To quote Tony Blair’s now famous phrase, ‘we cannot continue to work like this’. The very clear analysis provided by our authors of the various functions of this Council makes it possible to identify these dysfunctions in a way that is fruitful for the reforms they call for.
I would like to thank our two authors for resisting the temptation to make sensational proposals and instead seeking to mark out the boundaries of what is reasonable in the three areas they have chosen: the establishment of rules of procedure, the revitalisation of the ‘general affairs’ function of the Council of Ministers and the redefinition of the role of the Presidency. In the same spirit, their work is peppered with welcome common-sense observations, such as the futility of cluttering the agenda with issues that are bound to end in spectacular failure, or the danger of an overly theological approach to the opposition between intergovernmental and Community action, which the entire history of the European Council invites us to move beyond.

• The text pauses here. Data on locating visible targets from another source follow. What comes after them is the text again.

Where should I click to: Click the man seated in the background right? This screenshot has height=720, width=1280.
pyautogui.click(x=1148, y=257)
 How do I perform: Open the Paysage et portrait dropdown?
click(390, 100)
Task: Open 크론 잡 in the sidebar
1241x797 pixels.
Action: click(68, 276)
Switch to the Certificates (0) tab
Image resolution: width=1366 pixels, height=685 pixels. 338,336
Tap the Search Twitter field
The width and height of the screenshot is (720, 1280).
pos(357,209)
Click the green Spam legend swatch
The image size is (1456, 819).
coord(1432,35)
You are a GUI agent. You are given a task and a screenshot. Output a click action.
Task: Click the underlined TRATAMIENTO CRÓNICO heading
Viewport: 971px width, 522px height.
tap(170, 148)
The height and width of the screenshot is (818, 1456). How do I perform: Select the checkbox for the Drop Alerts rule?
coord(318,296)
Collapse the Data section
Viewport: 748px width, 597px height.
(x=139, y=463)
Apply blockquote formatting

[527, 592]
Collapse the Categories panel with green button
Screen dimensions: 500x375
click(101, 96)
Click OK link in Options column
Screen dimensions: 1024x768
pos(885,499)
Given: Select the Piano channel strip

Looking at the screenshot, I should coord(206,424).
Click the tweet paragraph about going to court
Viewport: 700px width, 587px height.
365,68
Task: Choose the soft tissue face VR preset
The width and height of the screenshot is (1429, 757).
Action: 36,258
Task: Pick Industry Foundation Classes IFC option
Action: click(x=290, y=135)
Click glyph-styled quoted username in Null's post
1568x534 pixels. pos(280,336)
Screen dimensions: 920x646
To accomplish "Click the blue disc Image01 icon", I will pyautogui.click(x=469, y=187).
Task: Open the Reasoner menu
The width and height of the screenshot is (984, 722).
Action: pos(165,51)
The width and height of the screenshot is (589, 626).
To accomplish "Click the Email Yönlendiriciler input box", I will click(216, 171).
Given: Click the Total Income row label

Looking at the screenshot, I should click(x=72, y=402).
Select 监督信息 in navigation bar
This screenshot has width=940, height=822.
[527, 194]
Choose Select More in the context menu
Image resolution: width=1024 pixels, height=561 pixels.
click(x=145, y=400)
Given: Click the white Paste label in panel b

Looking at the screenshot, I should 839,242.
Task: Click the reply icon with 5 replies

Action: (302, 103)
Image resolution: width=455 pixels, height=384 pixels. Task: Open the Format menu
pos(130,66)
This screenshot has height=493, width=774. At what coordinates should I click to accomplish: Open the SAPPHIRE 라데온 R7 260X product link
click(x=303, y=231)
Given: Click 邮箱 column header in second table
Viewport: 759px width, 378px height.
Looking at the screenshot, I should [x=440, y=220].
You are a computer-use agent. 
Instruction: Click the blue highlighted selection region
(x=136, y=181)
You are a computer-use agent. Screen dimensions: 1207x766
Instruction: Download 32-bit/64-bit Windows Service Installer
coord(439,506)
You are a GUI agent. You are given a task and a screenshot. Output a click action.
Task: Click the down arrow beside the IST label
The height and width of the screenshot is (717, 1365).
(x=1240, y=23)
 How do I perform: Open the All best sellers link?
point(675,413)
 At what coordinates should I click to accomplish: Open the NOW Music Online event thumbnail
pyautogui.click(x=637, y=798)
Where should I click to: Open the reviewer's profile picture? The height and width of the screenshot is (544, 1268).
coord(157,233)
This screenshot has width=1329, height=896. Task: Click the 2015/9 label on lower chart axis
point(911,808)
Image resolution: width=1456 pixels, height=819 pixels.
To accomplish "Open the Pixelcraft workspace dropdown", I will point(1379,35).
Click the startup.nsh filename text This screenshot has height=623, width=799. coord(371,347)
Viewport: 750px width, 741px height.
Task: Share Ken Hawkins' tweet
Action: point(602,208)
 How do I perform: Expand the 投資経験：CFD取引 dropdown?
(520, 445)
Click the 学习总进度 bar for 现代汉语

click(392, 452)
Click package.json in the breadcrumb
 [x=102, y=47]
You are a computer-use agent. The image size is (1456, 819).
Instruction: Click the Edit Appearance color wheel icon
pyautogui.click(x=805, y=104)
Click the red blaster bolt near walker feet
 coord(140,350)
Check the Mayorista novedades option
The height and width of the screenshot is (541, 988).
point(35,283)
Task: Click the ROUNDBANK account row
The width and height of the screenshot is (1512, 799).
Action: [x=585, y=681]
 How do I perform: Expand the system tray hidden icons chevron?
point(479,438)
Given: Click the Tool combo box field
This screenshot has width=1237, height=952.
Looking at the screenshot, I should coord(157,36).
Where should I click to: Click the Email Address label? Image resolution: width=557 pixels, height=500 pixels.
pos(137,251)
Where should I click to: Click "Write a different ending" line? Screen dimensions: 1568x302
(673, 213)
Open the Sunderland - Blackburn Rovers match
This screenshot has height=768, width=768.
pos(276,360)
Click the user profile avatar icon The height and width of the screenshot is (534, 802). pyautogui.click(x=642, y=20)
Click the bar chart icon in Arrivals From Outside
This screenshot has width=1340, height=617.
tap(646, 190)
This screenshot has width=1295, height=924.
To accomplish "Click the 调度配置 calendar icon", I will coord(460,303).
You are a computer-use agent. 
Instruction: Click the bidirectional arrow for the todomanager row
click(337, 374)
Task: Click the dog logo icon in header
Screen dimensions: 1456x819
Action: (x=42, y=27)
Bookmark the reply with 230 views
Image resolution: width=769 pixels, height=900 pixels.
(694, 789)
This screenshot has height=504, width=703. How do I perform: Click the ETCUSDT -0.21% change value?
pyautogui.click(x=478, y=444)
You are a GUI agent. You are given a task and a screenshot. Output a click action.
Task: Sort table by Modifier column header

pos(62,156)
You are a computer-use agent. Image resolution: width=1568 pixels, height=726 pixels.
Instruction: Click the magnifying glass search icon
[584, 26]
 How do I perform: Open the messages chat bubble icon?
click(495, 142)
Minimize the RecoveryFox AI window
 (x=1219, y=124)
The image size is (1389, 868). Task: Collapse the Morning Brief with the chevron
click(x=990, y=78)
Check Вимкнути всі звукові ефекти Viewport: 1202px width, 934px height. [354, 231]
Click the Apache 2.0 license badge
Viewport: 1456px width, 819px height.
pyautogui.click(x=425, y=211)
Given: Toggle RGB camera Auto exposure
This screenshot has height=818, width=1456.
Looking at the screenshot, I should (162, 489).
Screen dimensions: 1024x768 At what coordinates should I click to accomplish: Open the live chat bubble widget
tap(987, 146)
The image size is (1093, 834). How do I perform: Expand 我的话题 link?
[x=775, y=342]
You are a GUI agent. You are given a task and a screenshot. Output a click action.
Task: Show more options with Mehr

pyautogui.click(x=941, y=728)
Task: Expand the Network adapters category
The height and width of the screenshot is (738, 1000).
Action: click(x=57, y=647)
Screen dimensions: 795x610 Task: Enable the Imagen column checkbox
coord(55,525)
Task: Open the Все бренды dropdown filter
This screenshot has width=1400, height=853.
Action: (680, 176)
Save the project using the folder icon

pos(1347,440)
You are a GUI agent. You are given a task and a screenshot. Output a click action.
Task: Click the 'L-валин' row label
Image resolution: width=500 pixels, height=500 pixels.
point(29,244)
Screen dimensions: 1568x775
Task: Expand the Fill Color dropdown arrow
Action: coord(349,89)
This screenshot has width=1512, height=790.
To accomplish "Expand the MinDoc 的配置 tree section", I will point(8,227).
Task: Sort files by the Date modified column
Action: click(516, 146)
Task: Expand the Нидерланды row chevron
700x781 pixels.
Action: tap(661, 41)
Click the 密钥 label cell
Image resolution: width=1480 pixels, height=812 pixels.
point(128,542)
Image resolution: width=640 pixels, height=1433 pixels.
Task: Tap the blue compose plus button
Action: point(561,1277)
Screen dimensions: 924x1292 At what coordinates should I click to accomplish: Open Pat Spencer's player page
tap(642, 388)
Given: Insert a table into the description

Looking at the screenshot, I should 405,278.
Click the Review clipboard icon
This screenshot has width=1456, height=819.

Provided, that is, that the Commission is allowed to play the full role assigned to it by the founders of Europe. It is indeed the Commission that can both ensure continuity of action and propose innovations or steps forward. It is the Commission which, as experience shows, can enable the European Council to focus on the essentials and not get bogged down in an agenda that is too busy and unclear for citizens.
With this brief, clear and well-documented study, Notre Europe is proud to make available, on a subject that has been little analysed, ‘the reference document that all those interested in the European institutions have been waiting for’, as is often said, albeit not always so accurately.